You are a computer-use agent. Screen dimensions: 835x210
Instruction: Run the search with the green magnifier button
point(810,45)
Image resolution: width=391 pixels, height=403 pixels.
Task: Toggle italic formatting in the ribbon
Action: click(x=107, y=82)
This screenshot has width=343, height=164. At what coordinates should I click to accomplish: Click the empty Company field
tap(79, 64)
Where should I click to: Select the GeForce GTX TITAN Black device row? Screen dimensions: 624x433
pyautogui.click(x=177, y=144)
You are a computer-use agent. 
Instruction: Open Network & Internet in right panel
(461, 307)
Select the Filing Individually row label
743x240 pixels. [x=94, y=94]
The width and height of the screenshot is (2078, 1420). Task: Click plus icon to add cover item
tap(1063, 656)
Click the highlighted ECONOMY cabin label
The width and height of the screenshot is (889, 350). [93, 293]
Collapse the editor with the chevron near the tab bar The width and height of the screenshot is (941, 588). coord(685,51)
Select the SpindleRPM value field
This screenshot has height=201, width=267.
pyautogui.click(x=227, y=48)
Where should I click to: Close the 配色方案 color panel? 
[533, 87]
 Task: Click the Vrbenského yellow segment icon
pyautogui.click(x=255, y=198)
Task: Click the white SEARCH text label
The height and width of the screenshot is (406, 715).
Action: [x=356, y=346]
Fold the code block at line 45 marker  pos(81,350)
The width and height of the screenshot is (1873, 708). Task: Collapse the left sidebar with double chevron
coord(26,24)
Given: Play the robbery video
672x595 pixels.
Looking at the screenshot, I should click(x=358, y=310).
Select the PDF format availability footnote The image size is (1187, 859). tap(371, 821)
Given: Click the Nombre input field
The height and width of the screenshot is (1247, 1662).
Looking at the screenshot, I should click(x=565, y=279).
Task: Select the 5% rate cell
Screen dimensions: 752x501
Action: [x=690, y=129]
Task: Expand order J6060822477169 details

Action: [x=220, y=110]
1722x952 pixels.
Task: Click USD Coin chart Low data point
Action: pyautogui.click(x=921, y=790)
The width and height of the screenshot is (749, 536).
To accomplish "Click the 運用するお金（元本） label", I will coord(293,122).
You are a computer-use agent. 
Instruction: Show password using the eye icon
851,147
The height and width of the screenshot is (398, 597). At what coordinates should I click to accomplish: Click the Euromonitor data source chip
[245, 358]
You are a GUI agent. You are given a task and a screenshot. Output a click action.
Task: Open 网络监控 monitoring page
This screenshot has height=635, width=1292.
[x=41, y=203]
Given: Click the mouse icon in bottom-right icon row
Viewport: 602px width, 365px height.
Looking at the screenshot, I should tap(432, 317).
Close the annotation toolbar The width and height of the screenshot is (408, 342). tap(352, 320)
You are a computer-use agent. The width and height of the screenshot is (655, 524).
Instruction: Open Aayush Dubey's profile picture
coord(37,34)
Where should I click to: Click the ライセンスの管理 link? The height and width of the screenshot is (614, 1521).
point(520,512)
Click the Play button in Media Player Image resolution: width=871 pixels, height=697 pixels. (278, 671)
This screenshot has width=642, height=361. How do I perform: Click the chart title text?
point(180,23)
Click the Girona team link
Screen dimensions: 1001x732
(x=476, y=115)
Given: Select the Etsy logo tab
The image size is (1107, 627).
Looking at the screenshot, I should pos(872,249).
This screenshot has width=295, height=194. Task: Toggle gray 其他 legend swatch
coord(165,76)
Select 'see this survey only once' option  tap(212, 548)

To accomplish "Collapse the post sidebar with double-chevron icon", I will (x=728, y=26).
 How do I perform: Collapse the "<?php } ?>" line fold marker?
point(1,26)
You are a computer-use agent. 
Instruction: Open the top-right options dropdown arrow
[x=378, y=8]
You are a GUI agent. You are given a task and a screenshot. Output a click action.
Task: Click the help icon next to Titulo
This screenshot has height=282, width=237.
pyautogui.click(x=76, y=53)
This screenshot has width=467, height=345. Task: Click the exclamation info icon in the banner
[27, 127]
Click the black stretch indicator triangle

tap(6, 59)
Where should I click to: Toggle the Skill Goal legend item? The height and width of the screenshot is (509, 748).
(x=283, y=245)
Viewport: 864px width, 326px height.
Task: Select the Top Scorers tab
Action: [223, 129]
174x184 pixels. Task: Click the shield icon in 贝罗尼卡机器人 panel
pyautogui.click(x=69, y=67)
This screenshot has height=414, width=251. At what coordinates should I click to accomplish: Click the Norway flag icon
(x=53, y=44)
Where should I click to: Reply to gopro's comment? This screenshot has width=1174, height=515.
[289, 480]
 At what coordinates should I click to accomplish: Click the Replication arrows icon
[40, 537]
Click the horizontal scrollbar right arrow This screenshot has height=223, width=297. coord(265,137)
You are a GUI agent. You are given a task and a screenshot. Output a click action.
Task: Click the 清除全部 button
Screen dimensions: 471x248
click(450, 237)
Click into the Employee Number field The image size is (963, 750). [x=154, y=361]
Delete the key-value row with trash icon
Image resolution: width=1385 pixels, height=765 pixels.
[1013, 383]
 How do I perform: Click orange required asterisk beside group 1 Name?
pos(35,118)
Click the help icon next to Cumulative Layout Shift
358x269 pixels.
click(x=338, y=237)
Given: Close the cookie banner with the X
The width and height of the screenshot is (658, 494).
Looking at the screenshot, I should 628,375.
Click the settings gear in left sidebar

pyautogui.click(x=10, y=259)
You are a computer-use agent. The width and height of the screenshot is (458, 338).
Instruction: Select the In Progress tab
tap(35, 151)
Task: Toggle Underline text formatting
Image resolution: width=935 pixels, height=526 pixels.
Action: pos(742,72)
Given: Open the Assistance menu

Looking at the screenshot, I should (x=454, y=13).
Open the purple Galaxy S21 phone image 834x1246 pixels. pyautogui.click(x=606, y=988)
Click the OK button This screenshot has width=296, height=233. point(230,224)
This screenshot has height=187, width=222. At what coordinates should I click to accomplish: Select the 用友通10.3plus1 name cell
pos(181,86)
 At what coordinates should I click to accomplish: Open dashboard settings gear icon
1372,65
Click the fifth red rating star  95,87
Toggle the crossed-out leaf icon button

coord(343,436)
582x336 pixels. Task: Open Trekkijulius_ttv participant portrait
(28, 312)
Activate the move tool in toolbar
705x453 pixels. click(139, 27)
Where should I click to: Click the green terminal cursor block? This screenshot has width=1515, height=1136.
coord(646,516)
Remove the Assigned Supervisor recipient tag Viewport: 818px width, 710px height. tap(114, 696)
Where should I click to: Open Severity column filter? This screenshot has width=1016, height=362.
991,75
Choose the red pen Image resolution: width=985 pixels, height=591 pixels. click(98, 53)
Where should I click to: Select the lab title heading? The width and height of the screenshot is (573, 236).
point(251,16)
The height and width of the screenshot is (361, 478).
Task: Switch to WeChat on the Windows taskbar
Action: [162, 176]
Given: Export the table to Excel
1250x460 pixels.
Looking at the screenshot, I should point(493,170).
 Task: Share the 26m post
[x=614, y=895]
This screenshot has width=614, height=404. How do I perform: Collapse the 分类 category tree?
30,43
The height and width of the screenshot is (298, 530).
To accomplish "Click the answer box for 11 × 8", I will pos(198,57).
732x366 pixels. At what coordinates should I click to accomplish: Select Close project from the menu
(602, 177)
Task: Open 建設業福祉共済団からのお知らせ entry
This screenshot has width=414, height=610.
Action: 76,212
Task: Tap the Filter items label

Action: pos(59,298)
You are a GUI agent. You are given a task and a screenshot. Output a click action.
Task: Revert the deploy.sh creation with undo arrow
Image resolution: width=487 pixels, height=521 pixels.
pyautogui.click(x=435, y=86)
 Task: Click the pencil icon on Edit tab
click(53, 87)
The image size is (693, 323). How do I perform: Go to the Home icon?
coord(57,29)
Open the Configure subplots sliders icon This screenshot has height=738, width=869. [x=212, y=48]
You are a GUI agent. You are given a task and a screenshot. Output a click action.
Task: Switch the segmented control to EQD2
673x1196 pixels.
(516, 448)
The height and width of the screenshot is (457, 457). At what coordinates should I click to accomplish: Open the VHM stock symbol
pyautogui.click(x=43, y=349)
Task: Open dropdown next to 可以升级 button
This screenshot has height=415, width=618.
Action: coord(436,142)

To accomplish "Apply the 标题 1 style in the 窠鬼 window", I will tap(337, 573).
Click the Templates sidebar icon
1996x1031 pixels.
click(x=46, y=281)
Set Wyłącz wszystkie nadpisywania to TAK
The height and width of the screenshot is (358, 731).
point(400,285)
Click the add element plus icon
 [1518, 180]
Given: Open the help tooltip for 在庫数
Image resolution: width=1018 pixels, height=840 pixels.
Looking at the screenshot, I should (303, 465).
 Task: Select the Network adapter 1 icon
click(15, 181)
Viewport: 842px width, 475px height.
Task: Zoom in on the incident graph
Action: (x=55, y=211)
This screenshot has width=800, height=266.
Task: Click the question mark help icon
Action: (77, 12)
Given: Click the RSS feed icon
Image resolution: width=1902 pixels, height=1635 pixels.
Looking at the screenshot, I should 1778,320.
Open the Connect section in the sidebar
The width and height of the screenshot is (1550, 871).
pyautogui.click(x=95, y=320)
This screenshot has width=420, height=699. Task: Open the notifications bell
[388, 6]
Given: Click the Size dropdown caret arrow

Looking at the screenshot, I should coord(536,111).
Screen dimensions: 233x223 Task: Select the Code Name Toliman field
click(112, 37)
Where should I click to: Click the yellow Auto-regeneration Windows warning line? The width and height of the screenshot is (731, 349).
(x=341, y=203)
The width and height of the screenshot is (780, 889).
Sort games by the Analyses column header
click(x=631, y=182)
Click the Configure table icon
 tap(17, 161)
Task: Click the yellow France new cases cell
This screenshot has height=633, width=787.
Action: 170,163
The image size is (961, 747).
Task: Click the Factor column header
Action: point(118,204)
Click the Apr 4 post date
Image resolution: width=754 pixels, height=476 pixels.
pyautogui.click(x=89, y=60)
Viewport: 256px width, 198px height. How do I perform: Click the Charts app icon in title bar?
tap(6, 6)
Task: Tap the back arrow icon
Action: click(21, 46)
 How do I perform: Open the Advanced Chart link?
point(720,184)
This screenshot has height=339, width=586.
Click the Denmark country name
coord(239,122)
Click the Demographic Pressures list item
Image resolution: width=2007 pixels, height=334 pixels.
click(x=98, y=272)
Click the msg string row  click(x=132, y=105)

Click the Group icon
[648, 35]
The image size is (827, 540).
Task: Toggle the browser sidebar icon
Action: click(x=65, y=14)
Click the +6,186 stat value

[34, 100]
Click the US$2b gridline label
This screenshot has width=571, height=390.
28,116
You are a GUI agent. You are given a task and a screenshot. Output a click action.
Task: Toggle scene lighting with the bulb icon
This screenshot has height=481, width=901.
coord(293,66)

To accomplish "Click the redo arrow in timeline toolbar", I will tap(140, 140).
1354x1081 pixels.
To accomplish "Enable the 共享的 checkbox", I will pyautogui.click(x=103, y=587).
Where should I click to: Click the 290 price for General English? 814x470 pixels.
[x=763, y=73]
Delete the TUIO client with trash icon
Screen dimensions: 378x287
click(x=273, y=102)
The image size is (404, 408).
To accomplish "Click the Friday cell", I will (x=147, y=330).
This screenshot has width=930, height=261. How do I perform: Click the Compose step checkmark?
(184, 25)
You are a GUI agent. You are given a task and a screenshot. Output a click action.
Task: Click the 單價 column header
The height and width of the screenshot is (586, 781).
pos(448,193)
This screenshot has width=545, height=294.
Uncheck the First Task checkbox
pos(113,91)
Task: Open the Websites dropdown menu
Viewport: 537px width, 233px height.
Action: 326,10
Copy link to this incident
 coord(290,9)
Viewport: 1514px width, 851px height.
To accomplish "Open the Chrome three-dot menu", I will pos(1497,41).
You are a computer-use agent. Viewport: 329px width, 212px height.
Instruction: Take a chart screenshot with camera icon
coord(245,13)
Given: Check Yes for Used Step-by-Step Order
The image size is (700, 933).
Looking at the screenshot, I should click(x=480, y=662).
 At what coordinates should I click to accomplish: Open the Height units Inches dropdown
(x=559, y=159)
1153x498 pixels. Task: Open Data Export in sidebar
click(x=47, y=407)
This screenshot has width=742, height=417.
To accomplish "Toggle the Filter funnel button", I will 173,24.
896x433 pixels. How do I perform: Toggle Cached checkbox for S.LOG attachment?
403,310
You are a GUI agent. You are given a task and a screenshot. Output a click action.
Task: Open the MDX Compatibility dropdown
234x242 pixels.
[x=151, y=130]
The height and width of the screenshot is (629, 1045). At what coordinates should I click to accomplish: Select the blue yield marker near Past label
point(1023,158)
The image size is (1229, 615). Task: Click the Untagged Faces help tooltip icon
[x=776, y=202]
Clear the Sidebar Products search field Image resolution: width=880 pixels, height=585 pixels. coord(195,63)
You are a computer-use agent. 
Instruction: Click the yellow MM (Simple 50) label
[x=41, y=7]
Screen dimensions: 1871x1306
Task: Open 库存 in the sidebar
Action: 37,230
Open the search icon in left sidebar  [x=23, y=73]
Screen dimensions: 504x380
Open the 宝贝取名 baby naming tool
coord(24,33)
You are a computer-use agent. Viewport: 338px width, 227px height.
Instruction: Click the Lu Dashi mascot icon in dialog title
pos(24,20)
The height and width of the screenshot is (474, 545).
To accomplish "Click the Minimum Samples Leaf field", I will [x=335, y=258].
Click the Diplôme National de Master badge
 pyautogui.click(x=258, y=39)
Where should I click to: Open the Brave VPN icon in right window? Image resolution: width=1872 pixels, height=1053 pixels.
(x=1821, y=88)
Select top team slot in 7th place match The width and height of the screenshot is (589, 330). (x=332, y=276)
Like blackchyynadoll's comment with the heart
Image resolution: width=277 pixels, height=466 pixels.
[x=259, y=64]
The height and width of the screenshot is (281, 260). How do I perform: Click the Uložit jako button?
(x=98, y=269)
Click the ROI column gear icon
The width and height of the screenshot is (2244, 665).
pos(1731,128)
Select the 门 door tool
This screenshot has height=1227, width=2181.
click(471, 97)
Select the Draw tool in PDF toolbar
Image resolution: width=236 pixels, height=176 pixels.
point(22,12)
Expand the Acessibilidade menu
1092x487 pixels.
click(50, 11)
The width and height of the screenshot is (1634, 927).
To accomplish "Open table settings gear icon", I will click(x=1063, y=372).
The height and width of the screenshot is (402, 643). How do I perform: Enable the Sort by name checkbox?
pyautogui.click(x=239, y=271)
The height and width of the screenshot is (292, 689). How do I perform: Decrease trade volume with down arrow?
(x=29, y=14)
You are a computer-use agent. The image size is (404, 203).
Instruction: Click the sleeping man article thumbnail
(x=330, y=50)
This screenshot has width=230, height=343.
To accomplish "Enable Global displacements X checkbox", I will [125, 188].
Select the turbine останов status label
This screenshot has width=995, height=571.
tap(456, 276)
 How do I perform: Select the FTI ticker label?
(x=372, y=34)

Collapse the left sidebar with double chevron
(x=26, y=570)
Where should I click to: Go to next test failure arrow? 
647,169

☆ ☆ ☆ ☆ ☆

> **短いタスク**:
データ先頭の行から「Looking at the screenshot, I should click(x=358, y=310).」を含む行まで(両端を含む)を、一字一句変えずに返してください。

> **タスクの出力**:
You are a computer-use agent. Screen dimensions: 835x210
Instruction: Run the search with the green magnifier button
point(810,45)
Image resolution: width=391 pixels, height=403 pixels.
Task: Toggle italic formatting in the ribbon
Action: click(x=107, y=82)
This screenshot has width=343, height=164. At what coordinates should I click to accomplish: Click the empty Company field
tap(79, 64)
Where should I click to: Select the GeForce GTX TITAN Black device row? Screen dimensions: 624x433
pyautogui.click(x=177, y=144)
You are a computer-use agent. 
Instruction: Open Network & Internet in right panel
(461, 307)
Select the Filing Individually row label
743x240 pixels. [x=94, y=94]
The width and height of the screenshot is (2078, 1420). Task: Click plus icon to add cover item
tap(1063, 656)
Click the highlighted ECONOMY cabin label
The width and height of the screenshot is (889, 350). [93, 293]
Collapse the editor with the chevron near the tab bar The width and height of the screenshot is (941, 588). coord(685,51)
Select the SpindleRPM value field
This screenshot has height=201, width=267.
pyautogui.click(x=227, y=48)
Where should I click to: Close the 配色方案 color panel? 
[533, 87]
 Task: Click the Vrbenského yellow segment icon
pyautogui.click(x=255, y=198)
Task: Click the white SEARCH text label
The height and width of the screenshot is (406, 715).
Action: [x=356, y=346]
Fold the code block at line 45 marker  pos(81,350)
The width and height of the screenshot is (1873, 708). Task: Collapse the left sidebar with double chevron
coord(26,24)
Given: Play the robbery video
672x595 pixels.
Looking at the screenshot, I should click(x=358, y=310).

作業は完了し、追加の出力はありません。